Zur Dien­stleis­tung des Kirchen­s­teuere­inzugs, die Sie auch ange­sprochen habe, nur soviel: Ich habe damit keine Prob­leme, wenn die Dien­stleis­tung des Finan­zamtes angemessen bezahlt ist. Es gibt allerd­ings immer wieder auch innerkirch­liche Kri­tik an der Kirchen­s­teuer, und selb­st der als kon­ser­v­a­tiv gel­tende Papst Benedikt XVI. hat­te in sein­er Amt­szeit deut­lich gemacht, dass er kein Fre­und dieses deutschen Kirchen­fi­nanzierungssys­tems ist.
Wir wer­den diese Fra­gen eben­so wie die umstrit­te­nen Staatskirchen­leis­tun­gen nicht in Sach­sen lösen. Daher habe ich auch die antikirch­liche Polemik der FDP zurück­gewiesen.

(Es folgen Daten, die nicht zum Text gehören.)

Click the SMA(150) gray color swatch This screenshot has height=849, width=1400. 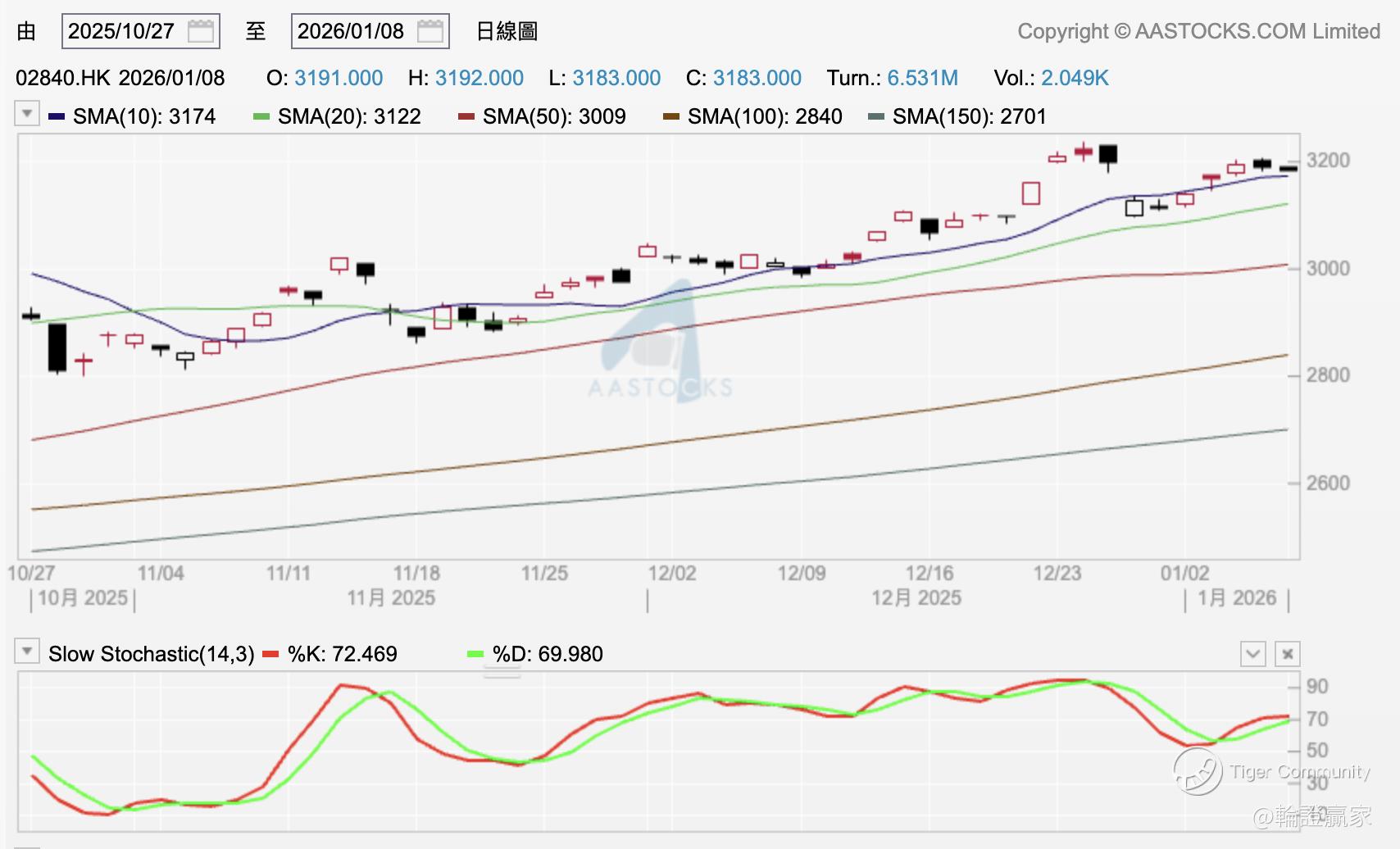click(x=876, y=117)
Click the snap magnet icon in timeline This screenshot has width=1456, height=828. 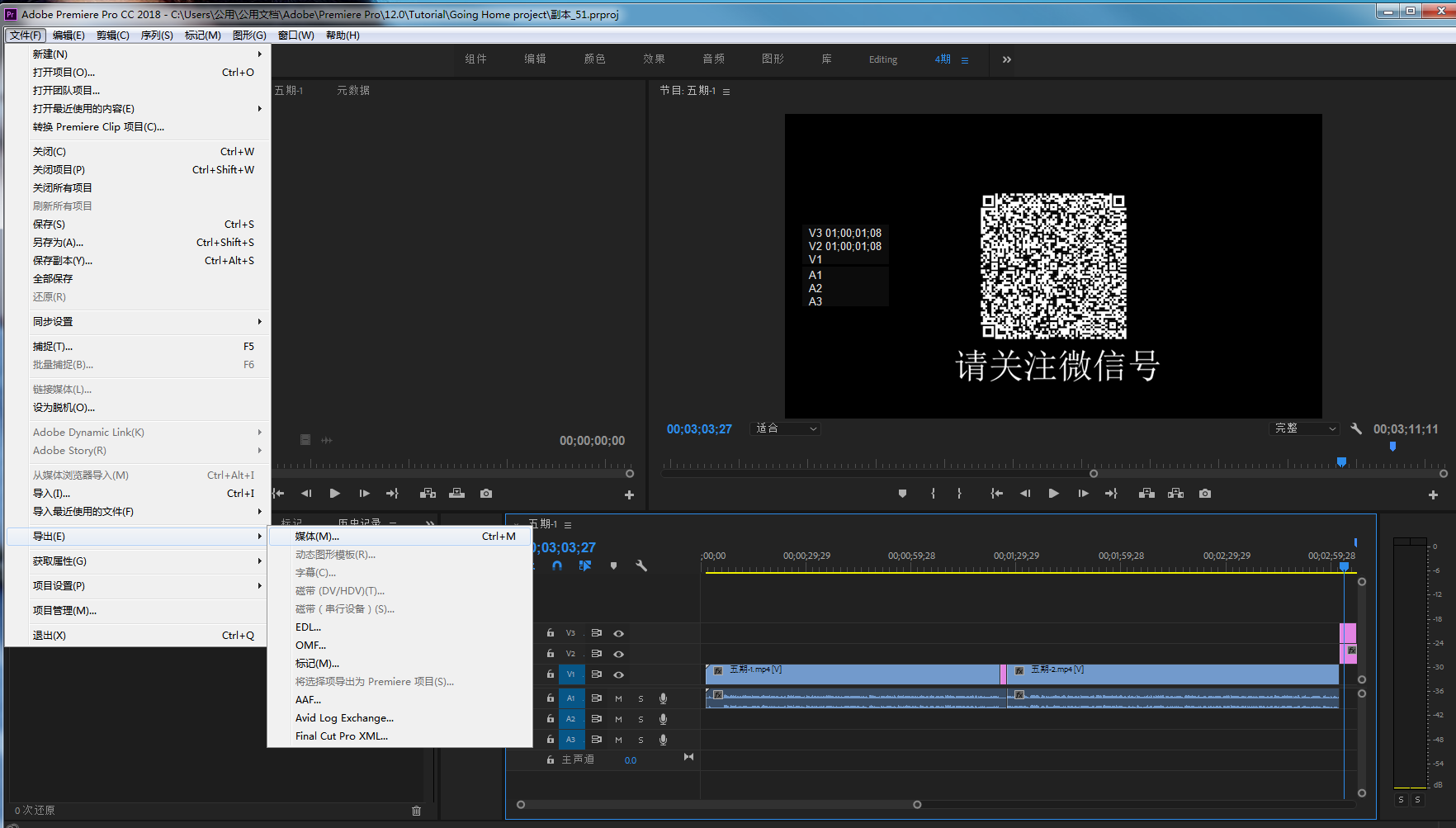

Sie fra­gen in einem vierten The­men­bere­ich nach möglichen Gemein­samkeit­en und nen­nen den Son­ntagss­chutz, den Umgang mit dem Recht­sex­trem­is­mus und der Gerechtigkeit in unser­er Gesellschaft. Ich glaube, diese The­men ste­hen für erprobte prak­tis­che Gemein­samkeit­en. Wir sind ger­ade auch der evan­ge­lis­chen Kirche dankbar, dass sie u.a. im Zusam­men­hang mit dem 13. Feb­ru­ar in Dres­den ihren couragierten Beitrag dazu geleis­tet hat, dass der größte Nazi­auf­marsch Europas Geschichte ist.

Wir haben bei allen drei The­men auch in Zukun­ft viel gemein­sam zu tun. Auch wenn sich das FDP-Prob­lem bald erledigt zu haben scheint – der Drang nach ein­er immer mehr ver­stärk­ten Kom­merzial­isierung der Sonn- und Feiertage nimmt zu. Das Nazi-Prob­lem beste­ht auch dann fort, wenn die NPD aus dem Land­tag fliegen sollte – ras­sis­tisch gefärbte Ressen­ti­ments gegen Flüchtlinge beispiel­sweise sind nicht vom Him­mel gefall­en und kehren auch nicht mal eben dor­thin zurück. Die Her­aus­forderung wahrhaftiger und wirk­lich­er sozialer Gerechtigkeit in einem umfassenden Sinne ist über­haupt noch nicht all­ge­mein wahrgenom­men – während die Spal­tung der Gesellschaft voran­schre­it­et.

Es gibt natür­lich auch von unser­er Seite viele Fra­gen. Zum Beispiel was die Arbeit­splatzsicher­heit kon­fes­sion­slos­er Mitar­beit­er in ehe­mals kom­mu­nalen Ein­rich­tun­gen ange­ht, die in kirch­liche Träger­schaft überge­gan­gen sind – wenn sie auf­grund ihrer per­sön­lichen Überzeu­gung kein Kirchen­mit­glied wer­den wollen. Ich möchte aber der Diskus­sion nicht vor­greifen und denke, wir wer­den über alles, was Sie und uns bewegt, kon­struk­tiv reden kön­nen.

Bitte, Herr Lan­des­bischof, Sie haben das Wort!